Data
══════
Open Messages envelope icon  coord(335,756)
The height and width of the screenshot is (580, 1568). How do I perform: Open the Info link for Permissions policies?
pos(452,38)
══════
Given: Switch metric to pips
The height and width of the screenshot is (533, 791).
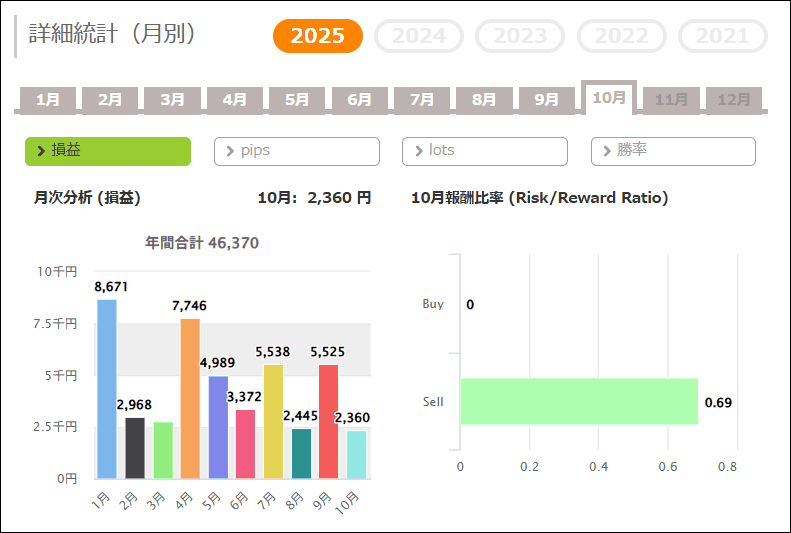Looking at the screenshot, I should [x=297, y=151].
══════
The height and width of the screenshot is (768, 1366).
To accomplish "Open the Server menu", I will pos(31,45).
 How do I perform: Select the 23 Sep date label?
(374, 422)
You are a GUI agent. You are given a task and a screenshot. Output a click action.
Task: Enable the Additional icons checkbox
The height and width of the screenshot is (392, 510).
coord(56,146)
══════
Requirement
In the data above, retype exactly and only the lines between the one holding "The height and width of the screenshot is (768, 1366)." and the one holding "You are a GUI", inclusive.

Problem solution
The height and width of the screenshot is (768, 1366).
To accomplish "Open the Server menu", I will pos(31,45).
 How do I perform: Select the 23 Sep date label?
(374, 422)
You are a GUI agent. You are given a task and a screenshot. Output a click action.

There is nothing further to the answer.